A collection is a multiset of entities (it is a multiset, rather than a set, because it may not be possible to verify that two distinct entity identitifiers do not denote, in fact, the same entity).

PROV-DM defines the following types related to collections:

prov:Collection denotes an entity of type Collection, i.e. an entity that can participate in relations amongst collections;
prov:EmptyCollection denotes an empty collection.

entity(c0, [prov:type='prov:EmptyCollection' ])  // c0 is an empty collection
entity(c1, [prov:type='prov:Collection'  ])      // c1 is a collection, with unknown content

In PROV, the concept of Collection is provided as an extensibility point for specialized kinds of collections. One of these, Dictionary, is defined next.

Collection Memberhsip

A collection membership relation is defined, to allow stating the members of a Collection.

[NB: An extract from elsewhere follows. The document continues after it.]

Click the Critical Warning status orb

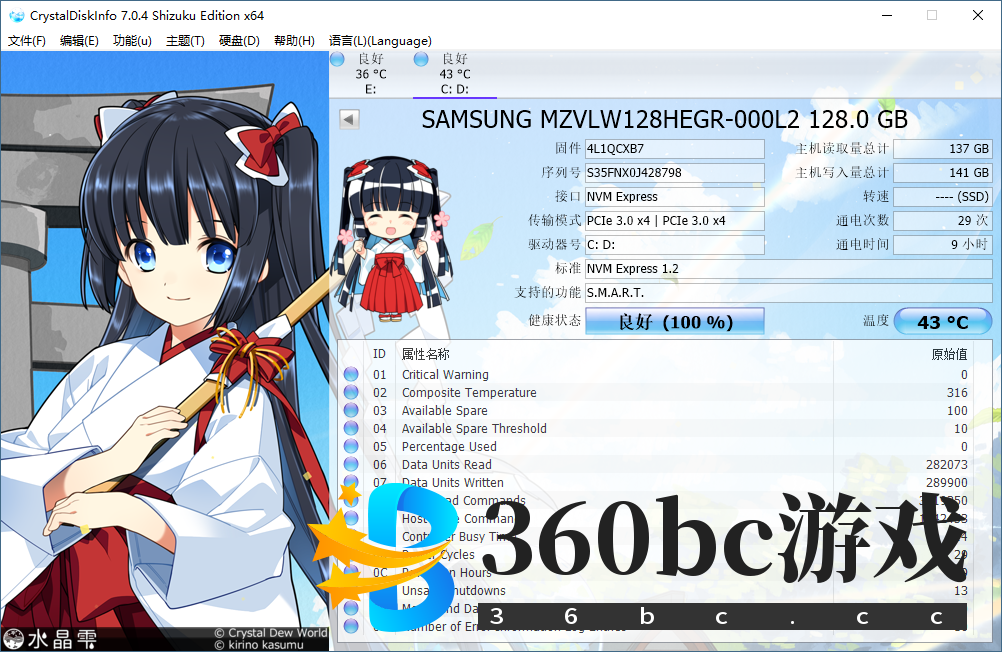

A membership relation, written memberOf(id; c, {e_1, ..., e_n}, cplt, attrs), has:

id: an OPTIONAL identifier identifying the relation;
collection: an identifier (c) for the collection whose members are asserted;
entity-set: a set of entities e_1, ..., e_n that are members of the collection;
complete: an OPTIONAL boolean Value (cplt). It is interpreted as follows:
- if it is present and set to true, then c is believed to include all and only the members specified in the entity-set;
- if it is present and set to false, then c is believed to include more members in addition to those specified in the entity-set;
- if it is not present, then c is believed to include all the members specified in the entity-set, and it MAY include more.
attributes: an OPTIONAL set (attrs) of attribute-value pairs representing additional information about this relation.

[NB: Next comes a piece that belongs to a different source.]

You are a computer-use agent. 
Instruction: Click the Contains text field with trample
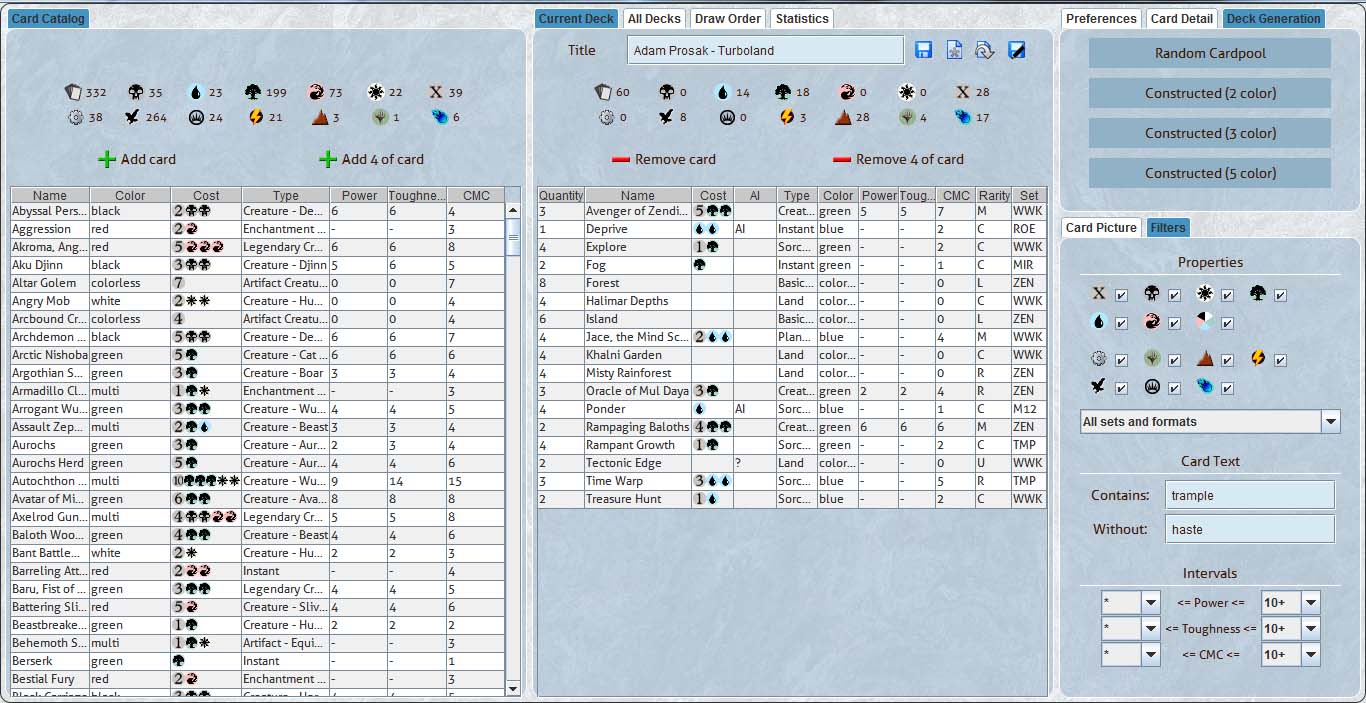tap(1250, 495)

Note that the attribute complete indicates that the membership relation provides a complete description of the collection membership. It is possible for different provenance descriptions to provide different membership statements regarding the same collection. The resolution of any potential conflict amongst such membership statements is defined by applications.

Dictionary

PROV-DM defines a specific type of collection, specified as follows.

Conceptually, a dictionary has a logical structure consisting of key-entity pairs. This structure is often referred to as a map, and is a generic indexing mechanism that can abstract commonly used data structures, including associative lists, relational tables, ordered lists, and more. The specification of such specialized structures in terms of key-value pairs is out of the scope of this document.

A given dictionary forms a given structure for its members. A different structure (obtained either by insertion or removal of members) constitutes a different dictionary. Hence, for the purpose of provenance, a dictionary entity is viewed as a snapshot of a structure. Insertion and removal operations result in new snapshots, each snapshot forming an identifiable dictionary entity.

Following the earlier definitions for generic collections, PROV-DM defines the following types related to dictionaries:

prov:Dictionary is a subtype of prov:Collection. It denotes an entity of type dictionary, i.e. an entity that can participate in relations amongst dictionaries;
prov:EmptyDictionary is a subtype of prov:EmptyCollection. It denotes an empty dictionary.

entity(d0, [prov:type='prov:EmptyDictionary' ])  // d0 is an empty dictionary
entity(d1, [prov:type='prov:Dictionary'  ])      // d1 is a dictionary, with unknown content

Dictionary Membership

The dictionary membership has the same purpose as the collection membership relation, but it applies to entities having prov:type = 'prov:Dictionary'. It allows stating the members of a Dictionary.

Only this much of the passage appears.